» Task item
Print exactly what appears from the line containing "Where should I click to: Collapse" through the final line of the data below, pictures excluded.

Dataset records
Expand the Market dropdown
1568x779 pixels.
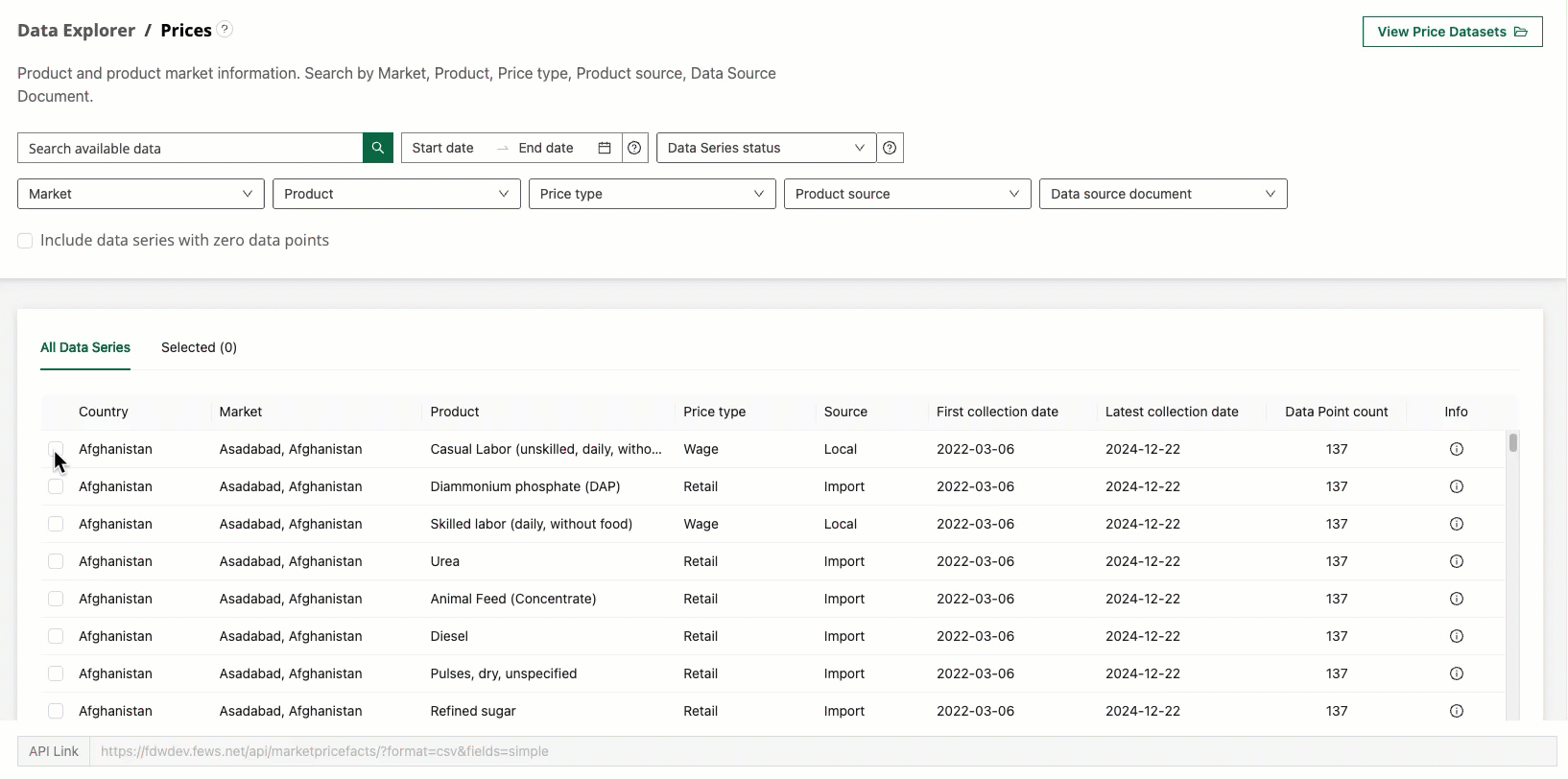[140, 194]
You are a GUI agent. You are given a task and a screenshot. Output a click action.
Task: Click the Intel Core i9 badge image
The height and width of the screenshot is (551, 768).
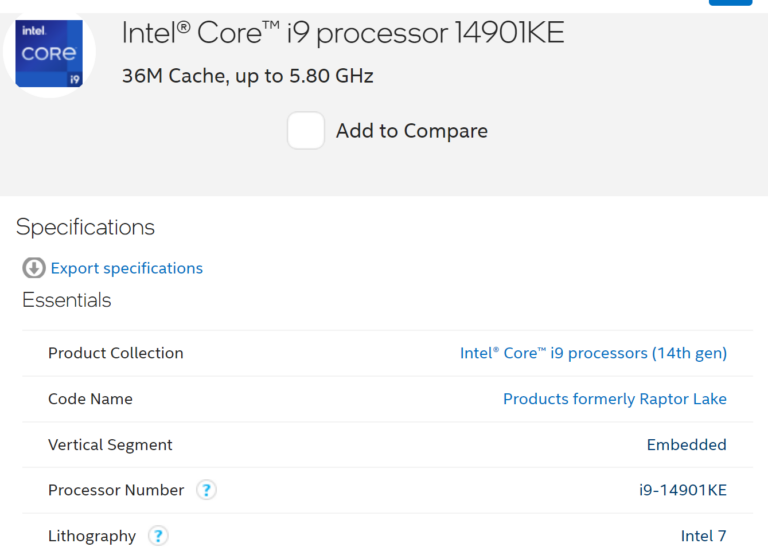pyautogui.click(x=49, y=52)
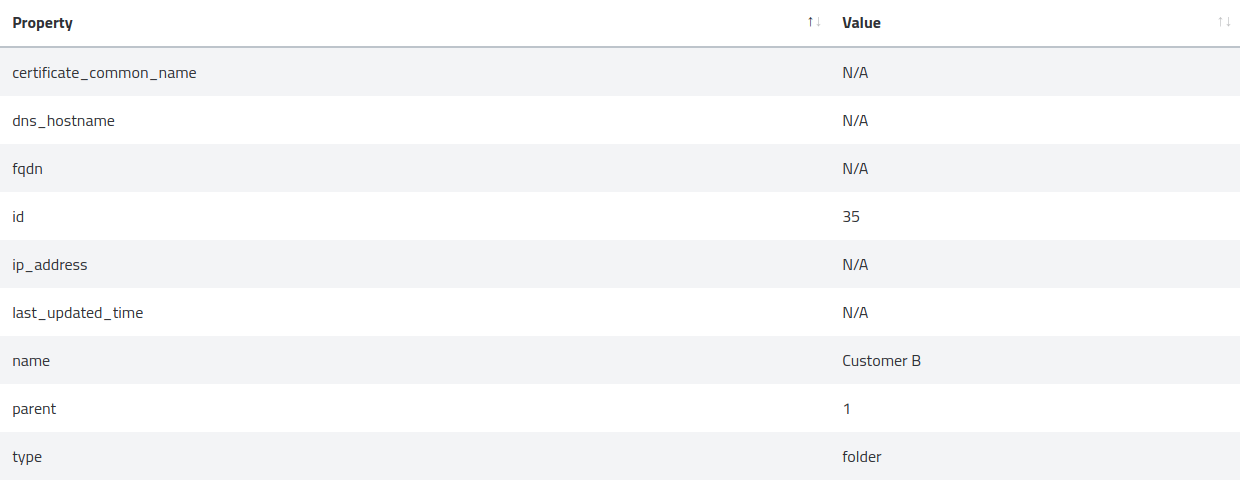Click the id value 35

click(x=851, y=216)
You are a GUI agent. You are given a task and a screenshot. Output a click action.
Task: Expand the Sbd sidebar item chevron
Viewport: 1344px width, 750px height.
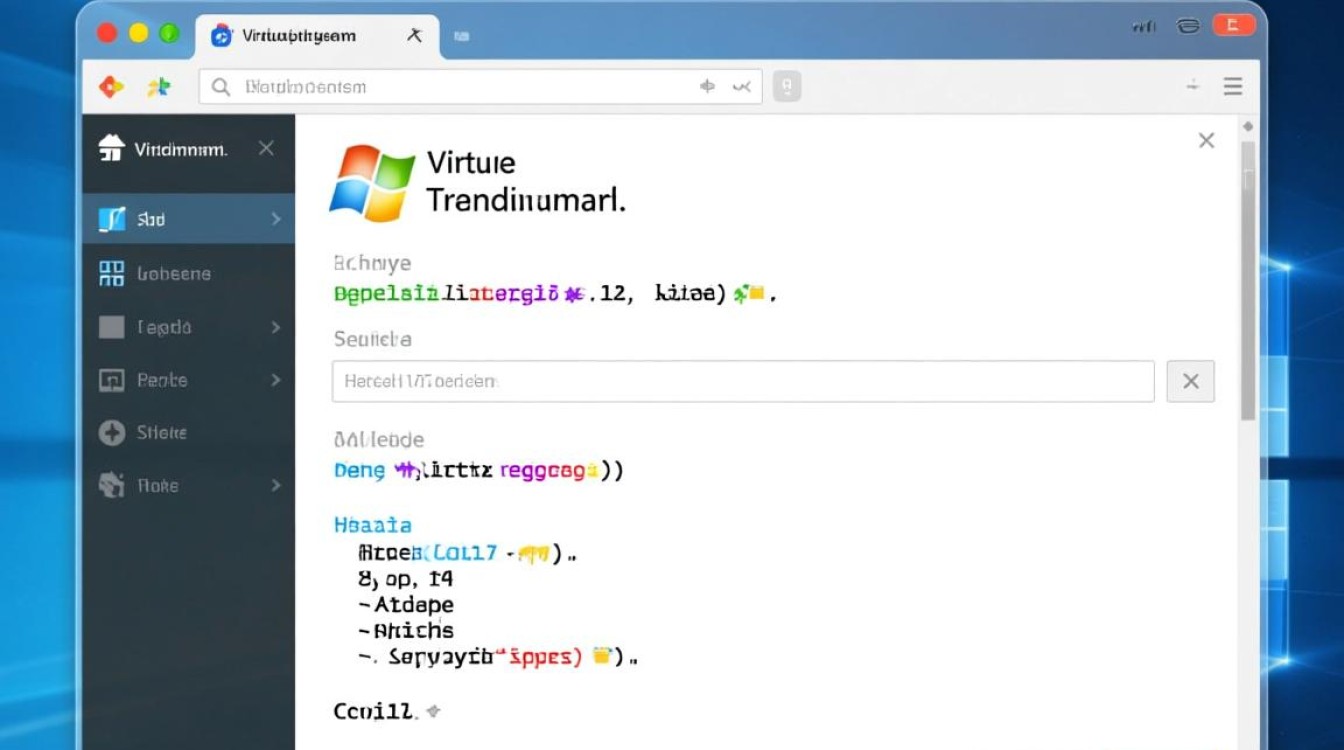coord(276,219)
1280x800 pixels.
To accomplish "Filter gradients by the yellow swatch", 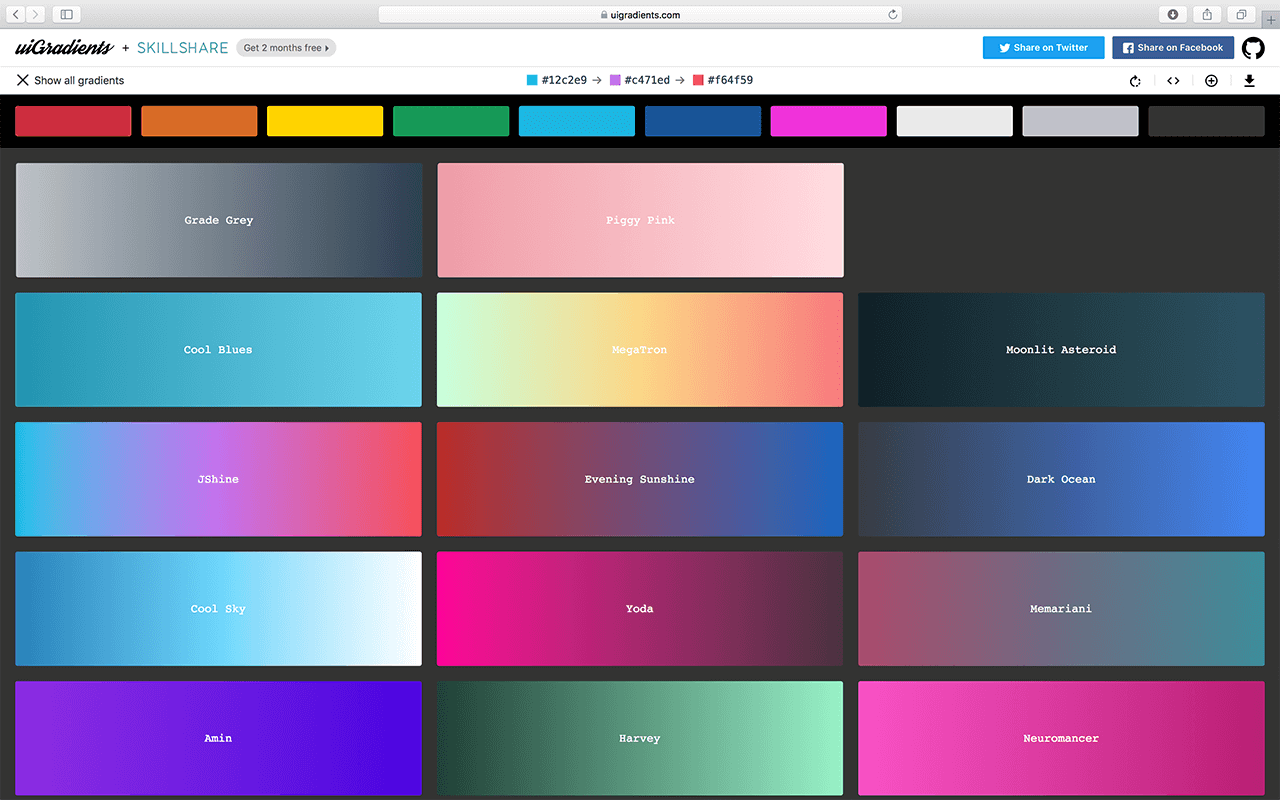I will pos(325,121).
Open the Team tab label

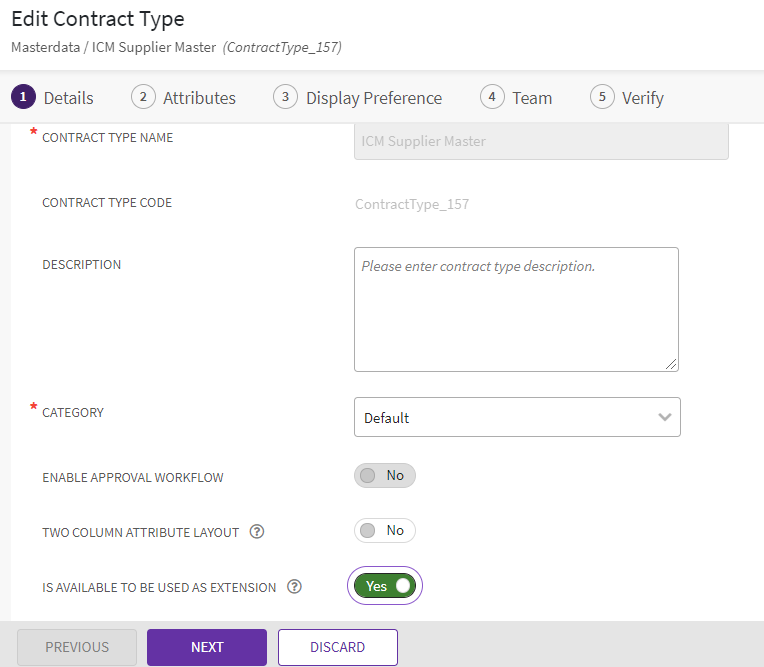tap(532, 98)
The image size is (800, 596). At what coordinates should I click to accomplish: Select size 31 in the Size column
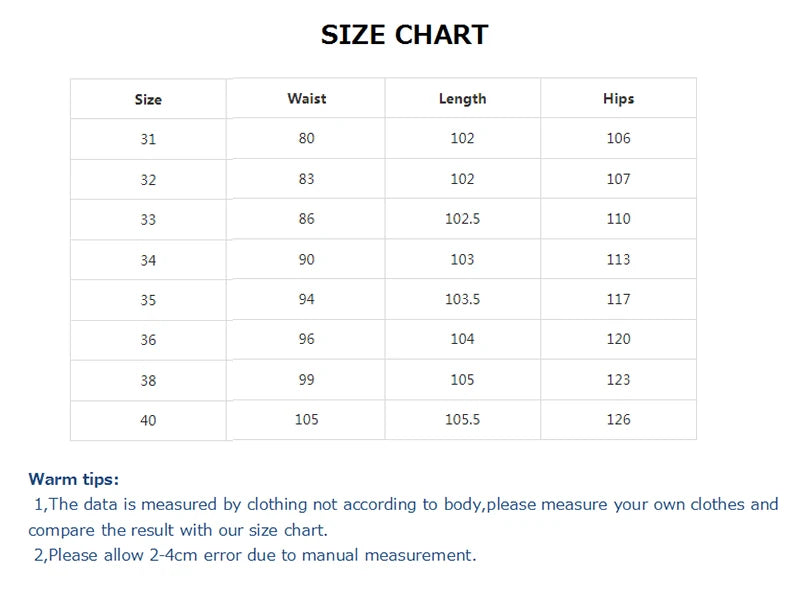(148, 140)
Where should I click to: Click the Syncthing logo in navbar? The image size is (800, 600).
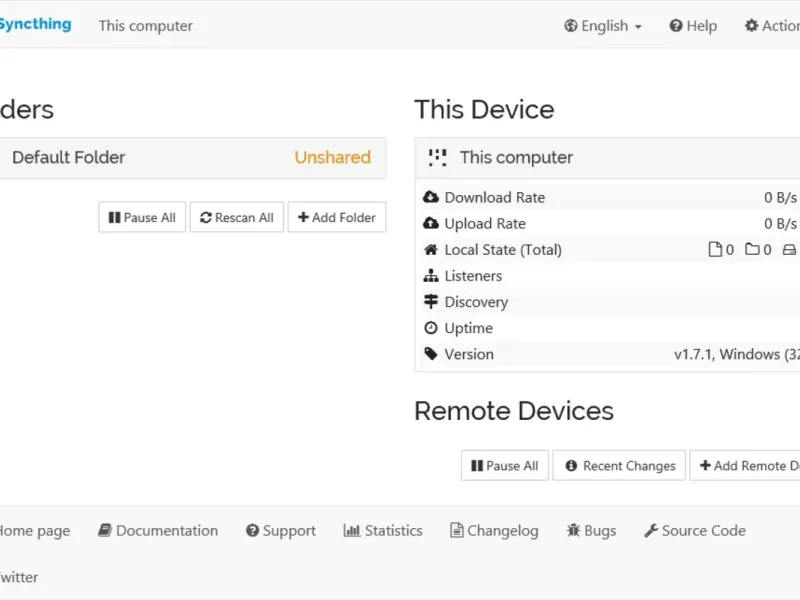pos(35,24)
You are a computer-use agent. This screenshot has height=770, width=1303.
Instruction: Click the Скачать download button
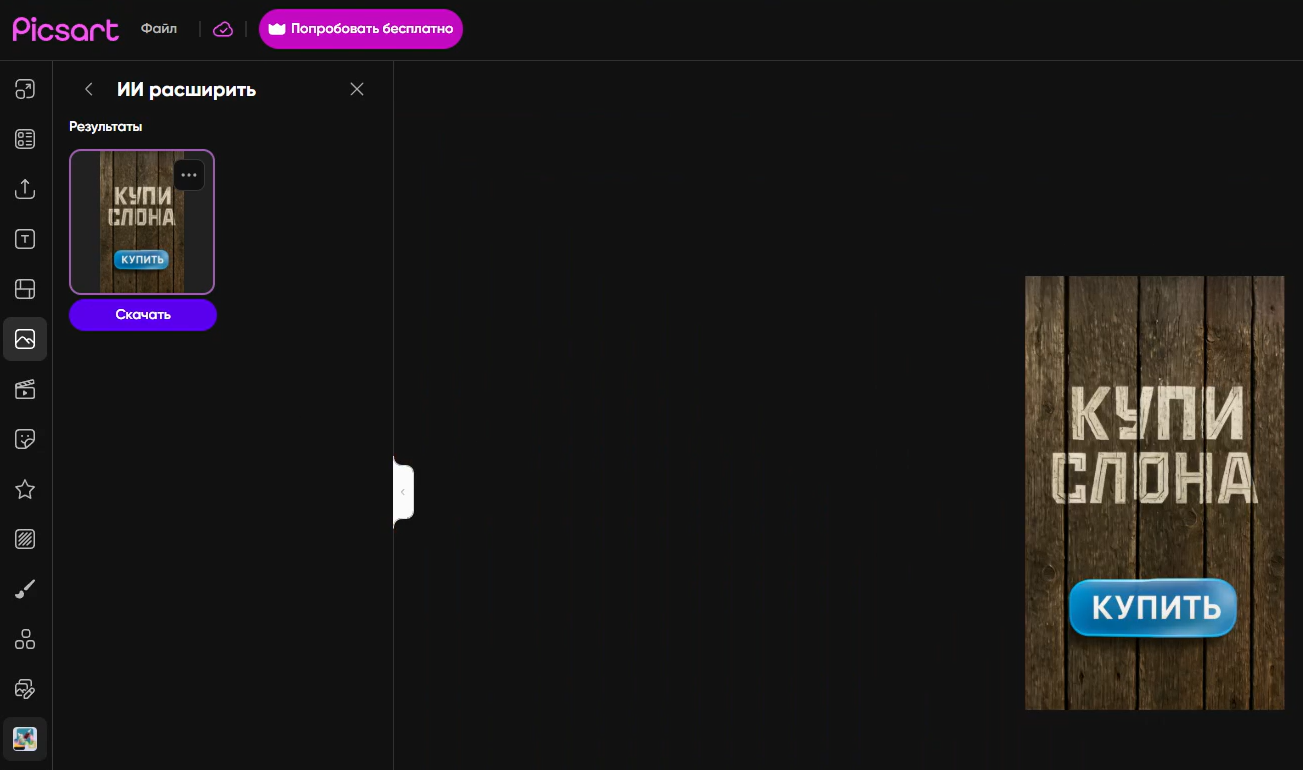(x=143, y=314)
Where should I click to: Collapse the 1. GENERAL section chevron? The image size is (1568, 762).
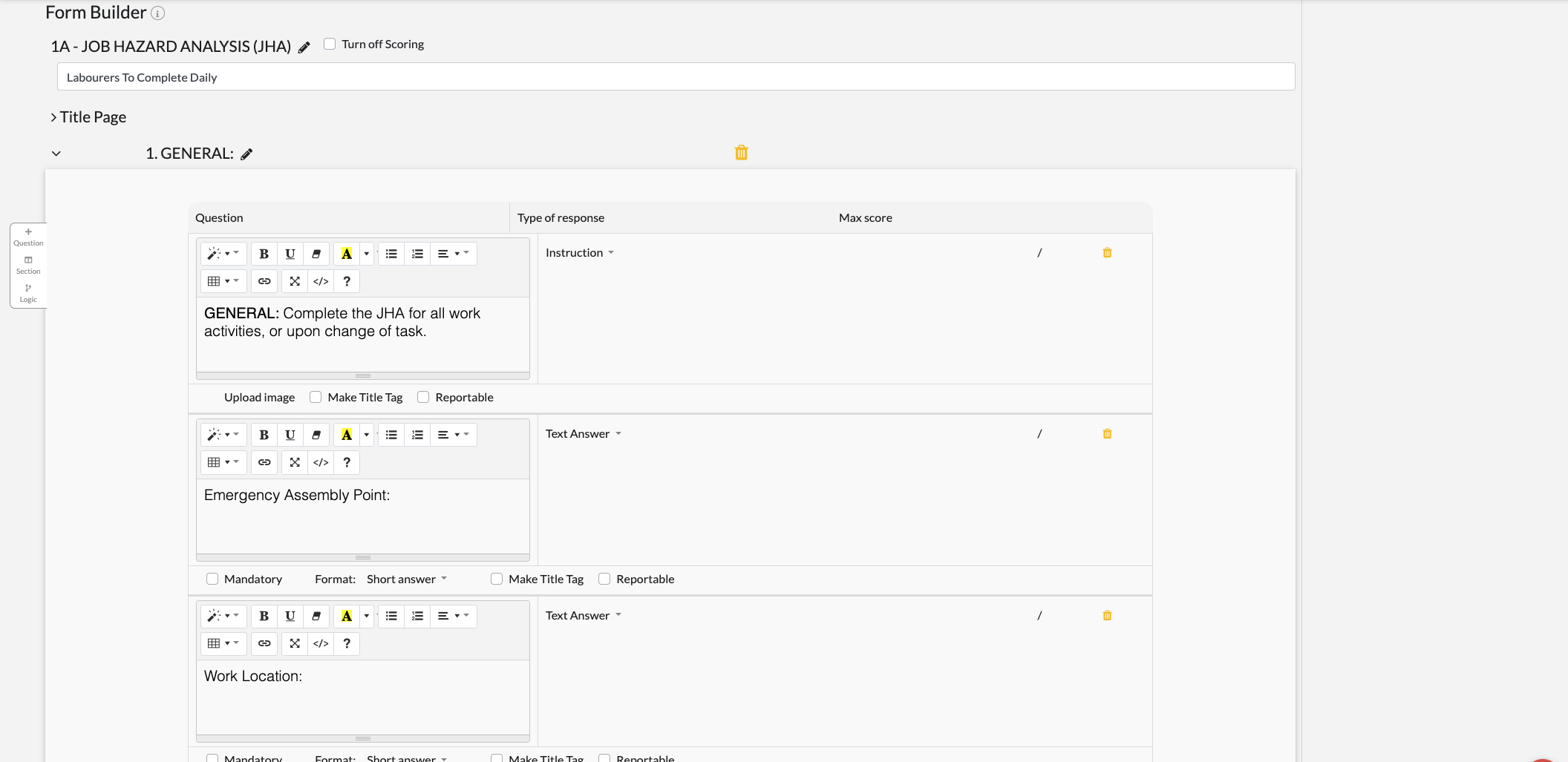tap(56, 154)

» Exercise output
Where should I click to: Collapse the 1. GENERAL section chevron? The image size is (1568, 762).
tap(56, 154)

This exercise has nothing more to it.